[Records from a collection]
↓
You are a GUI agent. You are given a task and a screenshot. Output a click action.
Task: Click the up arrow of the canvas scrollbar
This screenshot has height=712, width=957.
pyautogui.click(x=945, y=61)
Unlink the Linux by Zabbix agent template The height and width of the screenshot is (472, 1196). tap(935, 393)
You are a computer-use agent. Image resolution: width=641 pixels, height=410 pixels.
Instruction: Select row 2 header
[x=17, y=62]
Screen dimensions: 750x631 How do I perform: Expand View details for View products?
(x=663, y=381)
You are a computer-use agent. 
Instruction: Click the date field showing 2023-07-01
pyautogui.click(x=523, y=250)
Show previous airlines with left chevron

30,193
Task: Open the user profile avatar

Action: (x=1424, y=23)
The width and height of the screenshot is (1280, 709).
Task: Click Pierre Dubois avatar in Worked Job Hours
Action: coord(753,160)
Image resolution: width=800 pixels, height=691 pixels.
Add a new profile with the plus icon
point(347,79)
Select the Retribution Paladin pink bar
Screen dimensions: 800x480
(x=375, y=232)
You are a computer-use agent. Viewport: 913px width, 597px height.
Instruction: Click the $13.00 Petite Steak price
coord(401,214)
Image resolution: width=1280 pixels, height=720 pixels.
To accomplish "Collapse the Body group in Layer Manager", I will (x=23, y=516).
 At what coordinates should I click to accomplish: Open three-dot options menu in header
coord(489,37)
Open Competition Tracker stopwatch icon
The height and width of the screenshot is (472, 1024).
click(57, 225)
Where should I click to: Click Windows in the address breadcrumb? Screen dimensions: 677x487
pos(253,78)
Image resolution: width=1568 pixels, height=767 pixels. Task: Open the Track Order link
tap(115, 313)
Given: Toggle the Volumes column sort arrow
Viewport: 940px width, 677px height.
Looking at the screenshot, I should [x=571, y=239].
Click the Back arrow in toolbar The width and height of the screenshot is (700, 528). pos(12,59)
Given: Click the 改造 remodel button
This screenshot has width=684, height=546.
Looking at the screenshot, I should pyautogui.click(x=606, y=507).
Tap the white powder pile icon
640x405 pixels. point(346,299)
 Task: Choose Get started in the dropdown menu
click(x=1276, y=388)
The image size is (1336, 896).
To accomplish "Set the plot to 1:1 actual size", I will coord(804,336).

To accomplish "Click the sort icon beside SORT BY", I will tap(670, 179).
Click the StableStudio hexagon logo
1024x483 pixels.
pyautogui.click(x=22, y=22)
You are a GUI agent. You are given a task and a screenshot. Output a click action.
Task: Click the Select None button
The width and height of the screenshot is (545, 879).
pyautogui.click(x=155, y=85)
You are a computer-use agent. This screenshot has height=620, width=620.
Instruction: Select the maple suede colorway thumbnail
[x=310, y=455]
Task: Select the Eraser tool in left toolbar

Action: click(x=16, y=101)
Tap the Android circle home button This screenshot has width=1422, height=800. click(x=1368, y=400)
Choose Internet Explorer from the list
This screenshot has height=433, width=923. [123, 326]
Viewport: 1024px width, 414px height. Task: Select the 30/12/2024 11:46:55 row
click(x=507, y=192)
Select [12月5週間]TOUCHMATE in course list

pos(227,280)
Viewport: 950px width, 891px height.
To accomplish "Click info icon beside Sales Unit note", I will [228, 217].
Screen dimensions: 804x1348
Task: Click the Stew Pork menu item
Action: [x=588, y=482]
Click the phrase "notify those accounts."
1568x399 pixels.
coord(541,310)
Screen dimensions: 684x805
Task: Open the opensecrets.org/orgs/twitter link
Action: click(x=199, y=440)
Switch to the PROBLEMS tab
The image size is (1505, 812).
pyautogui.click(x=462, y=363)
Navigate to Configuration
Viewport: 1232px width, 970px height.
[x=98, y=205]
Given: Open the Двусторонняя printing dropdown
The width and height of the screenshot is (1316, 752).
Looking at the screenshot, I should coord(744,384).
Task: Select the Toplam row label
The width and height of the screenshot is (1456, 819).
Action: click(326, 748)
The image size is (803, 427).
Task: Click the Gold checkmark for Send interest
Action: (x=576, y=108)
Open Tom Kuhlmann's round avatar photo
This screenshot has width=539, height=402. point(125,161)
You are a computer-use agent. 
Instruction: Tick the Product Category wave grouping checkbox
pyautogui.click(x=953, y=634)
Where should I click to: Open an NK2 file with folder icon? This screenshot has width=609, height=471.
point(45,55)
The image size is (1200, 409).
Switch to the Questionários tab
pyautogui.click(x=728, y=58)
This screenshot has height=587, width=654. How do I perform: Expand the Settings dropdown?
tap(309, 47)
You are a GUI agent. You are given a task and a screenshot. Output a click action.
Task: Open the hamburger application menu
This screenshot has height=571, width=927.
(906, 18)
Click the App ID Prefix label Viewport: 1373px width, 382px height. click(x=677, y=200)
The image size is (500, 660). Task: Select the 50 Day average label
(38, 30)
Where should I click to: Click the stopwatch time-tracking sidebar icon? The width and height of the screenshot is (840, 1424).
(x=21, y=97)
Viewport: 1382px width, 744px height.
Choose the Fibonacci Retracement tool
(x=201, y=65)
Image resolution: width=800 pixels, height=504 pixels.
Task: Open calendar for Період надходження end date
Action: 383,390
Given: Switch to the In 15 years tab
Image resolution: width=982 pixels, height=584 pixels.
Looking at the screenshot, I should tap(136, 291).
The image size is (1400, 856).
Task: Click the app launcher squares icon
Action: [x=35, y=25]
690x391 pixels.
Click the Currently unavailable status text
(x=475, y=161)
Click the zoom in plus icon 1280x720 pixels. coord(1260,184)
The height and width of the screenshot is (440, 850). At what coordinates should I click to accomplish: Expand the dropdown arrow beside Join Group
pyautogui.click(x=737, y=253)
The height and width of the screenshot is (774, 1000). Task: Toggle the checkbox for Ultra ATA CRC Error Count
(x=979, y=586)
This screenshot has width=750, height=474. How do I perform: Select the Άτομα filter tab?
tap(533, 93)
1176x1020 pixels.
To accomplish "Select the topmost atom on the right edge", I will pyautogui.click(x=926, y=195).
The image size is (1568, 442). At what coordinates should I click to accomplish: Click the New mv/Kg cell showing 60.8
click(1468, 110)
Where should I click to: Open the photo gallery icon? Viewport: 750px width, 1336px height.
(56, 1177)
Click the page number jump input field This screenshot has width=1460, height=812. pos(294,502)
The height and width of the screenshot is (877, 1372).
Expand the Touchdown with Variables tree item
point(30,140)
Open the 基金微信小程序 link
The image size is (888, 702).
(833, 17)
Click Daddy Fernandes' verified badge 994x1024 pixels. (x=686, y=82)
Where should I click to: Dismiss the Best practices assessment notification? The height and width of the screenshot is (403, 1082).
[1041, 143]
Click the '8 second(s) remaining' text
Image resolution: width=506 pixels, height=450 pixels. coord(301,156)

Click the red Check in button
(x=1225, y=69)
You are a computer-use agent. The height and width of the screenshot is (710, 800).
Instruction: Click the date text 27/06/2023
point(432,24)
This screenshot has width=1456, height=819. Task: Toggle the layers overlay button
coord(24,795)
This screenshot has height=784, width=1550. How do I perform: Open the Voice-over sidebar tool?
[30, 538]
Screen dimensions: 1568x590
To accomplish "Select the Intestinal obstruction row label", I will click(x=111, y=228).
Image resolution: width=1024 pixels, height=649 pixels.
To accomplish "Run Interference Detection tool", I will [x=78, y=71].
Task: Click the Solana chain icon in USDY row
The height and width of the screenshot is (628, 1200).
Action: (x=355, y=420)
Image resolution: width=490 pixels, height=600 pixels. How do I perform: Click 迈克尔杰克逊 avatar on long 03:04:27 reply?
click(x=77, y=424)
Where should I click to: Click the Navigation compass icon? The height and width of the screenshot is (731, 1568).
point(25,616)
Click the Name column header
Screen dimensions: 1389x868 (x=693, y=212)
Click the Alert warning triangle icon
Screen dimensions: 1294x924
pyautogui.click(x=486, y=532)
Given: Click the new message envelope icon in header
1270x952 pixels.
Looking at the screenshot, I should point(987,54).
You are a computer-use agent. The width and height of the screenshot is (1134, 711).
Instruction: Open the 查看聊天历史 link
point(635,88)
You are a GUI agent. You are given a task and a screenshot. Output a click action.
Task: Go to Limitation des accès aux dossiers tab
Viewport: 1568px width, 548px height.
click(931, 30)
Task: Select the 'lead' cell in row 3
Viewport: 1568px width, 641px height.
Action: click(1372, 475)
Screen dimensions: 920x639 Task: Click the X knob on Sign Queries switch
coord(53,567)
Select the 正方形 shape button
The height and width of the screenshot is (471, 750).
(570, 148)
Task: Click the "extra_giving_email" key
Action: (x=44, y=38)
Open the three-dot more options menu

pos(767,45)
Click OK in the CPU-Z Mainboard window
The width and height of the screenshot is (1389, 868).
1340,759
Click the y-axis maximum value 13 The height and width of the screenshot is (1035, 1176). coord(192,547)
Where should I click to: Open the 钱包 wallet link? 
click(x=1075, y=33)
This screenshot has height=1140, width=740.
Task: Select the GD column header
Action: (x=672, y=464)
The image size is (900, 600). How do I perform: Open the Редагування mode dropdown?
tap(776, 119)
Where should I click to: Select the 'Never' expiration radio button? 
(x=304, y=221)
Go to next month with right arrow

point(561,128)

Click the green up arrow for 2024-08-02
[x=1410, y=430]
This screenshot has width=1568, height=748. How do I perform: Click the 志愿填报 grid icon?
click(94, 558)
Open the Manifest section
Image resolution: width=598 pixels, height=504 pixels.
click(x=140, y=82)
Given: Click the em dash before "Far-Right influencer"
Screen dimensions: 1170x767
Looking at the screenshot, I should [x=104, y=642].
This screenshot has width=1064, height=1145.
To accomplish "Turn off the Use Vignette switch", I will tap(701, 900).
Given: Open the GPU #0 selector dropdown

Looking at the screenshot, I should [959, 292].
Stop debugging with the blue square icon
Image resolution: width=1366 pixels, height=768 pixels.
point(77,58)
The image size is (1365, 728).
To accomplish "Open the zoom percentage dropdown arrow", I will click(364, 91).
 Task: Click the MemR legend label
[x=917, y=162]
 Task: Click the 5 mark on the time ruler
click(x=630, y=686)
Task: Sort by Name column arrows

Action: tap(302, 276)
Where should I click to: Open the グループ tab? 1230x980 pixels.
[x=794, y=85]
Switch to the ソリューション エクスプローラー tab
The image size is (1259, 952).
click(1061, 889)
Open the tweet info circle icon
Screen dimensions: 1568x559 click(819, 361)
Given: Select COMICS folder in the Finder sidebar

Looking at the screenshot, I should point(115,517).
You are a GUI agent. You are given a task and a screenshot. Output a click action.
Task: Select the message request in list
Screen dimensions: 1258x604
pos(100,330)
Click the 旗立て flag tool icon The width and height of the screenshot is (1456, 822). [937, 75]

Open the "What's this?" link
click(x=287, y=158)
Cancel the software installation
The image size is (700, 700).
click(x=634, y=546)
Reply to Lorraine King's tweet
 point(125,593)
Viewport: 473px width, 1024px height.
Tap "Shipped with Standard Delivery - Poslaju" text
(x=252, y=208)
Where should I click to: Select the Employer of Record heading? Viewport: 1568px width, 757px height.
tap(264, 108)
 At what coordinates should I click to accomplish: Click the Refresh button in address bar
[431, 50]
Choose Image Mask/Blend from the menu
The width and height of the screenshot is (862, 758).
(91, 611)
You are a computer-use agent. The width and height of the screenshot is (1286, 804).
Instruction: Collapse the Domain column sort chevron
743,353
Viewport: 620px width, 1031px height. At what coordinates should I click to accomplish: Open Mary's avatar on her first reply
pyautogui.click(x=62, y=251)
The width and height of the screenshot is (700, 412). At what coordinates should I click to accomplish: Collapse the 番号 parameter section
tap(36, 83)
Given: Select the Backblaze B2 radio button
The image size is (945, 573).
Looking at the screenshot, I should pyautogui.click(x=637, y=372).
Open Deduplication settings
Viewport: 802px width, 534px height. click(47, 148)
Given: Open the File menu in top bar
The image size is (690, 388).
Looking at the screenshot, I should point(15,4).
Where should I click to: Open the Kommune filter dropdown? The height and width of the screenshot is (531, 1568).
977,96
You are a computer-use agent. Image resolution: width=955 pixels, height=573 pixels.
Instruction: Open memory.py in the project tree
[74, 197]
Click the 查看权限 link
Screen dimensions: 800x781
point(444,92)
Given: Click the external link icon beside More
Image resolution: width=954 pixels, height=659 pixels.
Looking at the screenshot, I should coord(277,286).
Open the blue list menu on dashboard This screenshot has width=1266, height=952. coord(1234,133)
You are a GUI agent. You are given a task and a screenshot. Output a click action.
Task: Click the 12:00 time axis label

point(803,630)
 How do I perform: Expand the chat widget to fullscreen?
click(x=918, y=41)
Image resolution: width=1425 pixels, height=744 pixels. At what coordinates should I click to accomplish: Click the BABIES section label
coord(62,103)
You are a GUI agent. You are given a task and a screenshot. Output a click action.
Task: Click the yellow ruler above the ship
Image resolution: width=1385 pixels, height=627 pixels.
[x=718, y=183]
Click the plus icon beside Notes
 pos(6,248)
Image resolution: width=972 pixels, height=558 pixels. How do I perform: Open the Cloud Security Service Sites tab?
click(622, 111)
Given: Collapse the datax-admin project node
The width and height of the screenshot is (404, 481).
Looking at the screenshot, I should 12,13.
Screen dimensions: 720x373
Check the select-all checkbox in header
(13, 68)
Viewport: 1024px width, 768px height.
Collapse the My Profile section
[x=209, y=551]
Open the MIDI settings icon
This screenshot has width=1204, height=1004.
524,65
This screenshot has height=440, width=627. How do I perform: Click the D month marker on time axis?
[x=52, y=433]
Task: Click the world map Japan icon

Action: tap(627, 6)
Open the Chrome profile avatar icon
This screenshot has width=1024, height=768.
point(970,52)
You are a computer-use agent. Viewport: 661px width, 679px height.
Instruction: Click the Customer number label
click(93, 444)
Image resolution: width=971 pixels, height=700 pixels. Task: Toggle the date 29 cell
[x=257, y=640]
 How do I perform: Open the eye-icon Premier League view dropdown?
↑
- _What the task asks_: Up to and including the line that holds "The image size is (1336, 896).", reproduce the records above exactly from their first line, and give nothing else.

- _Task answer_:
You are a GUI agent. You are given a task and a screenshot. Output a click action.
Task: Click the up arrow of the canvas scrollbar
This screenshot has height=712, width=957.
pyautogui.click(x=945, y=61)
Unlink the Linux by Zabbix agent template The height and width of the screenshot is (472, 1196). tap(935, 393)
You are a computer-use agent. Image resolution: width=641 pixels, height=410 pixels.
Instruction: Select row 2 header
[x=17, y=62]
Screen dimensions: 750x631 How do I perform: Expand View details for View products?
(x=663, y=381)
You are a computer-use agent. 
Instruction: Click the date field showing 2023-07-01
pyautogui.click(x=523, y=250)
Show previous airlines with left chevron

30,193
Task: Open the user profile avatar

Action: (x=1424, y=23)
The width and height of the screenshot is (1280, 709).
Task: Click Pierre Dubois avatar in Worked Job Hours
Action: coord(753,160)
Image resolution: width=800 pixels, height=691 pixels.
Add a new profile with the plus icon
point(347,79)
Select the Retribution Paladin pink bar
Screen dimensions: 800x480
(x=375, y=232)
You are a computer-use agent. Viewport: 913px width, 597px height.
Instruction: Click the $13.00 Petite Steak price
coord(401,214)
Image resolution: width=1280 pixels, height=720 pixels.
To accomplish "Collapse the Body group in Layer Manager", I will (x=23, y=516).
 At what coordinates should I click to accomplish: Open three-dot options menu in header
coord(489,37)
Open Competition Tracker stopwatch icon
The height and width of the screenshot is (472, 1024).
click(57, 225)
Where should I click to: Click Windows in the address breadcrumb? Screen dimensions: 677x487
pos(253,78)
Image resolution: width=1568 pixels, height=767 pixels. Task: Open the Track Order link
tap(115, 313)
Given: Toggle the Volumes column sort arrow
Viewport: 940px width, 677px height.
Looking at the screenshot, I should [x=571, y=239].
Click the Back arrow in toolbar The width and height of the screenshot is (700, 528). pos(12,59)
Given: Click the 改造 remodel button
This screenshot has width=684, height=546.
Looking at the screenshot, I should pyautogui.click(x=606, y=507).
Tap the white powder pile icon
640x405 pixels. point(346,299)
 Task: Choose Get started in the dropdown menu
click(x=1276, y=388)
The image size is (1336, 896).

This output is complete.